DATA:
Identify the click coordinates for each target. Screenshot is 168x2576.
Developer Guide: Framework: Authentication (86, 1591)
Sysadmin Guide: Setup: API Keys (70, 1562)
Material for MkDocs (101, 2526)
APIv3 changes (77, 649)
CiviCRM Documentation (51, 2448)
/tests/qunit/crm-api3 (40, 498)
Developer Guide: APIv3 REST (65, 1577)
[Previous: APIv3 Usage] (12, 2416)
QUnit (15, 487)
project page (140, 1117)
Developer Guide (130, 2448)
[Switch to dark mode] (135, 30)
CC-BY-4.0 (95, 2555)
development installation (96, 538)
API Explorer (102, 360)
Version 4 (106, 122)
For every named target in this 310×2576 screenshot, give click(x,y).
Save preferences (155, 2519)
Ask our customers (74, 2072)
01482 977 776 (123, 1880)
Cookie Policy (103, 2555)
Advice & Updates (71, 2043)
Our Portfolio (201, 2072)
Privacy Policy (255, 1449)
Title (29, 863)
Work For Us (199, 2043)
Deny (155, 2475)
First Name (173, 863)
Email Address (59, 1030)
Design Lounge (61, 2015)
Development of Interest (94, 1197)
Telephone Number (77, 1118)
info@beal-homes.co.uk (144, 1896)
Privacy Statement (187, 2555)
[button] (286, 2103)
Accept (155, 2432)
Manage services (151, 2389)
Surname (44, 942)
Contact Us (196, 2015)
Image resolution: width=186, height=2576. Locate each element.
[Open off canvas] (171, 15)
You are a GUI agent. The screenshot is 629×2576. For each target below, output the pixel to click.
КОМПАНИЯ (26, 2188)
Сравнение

REQUIRED ACTION:
Which lines hold the string "click"? Copy all of them from the data above.

SOLVED PROBLEM:
Identify the click coordinates for each target. Screenshot is 168x2576.
For every named target in this 310×2576 screenshot, give click(x,y).
You are a GUI agent. The screenshot is 629×2576. For each target below, output the pixel to click.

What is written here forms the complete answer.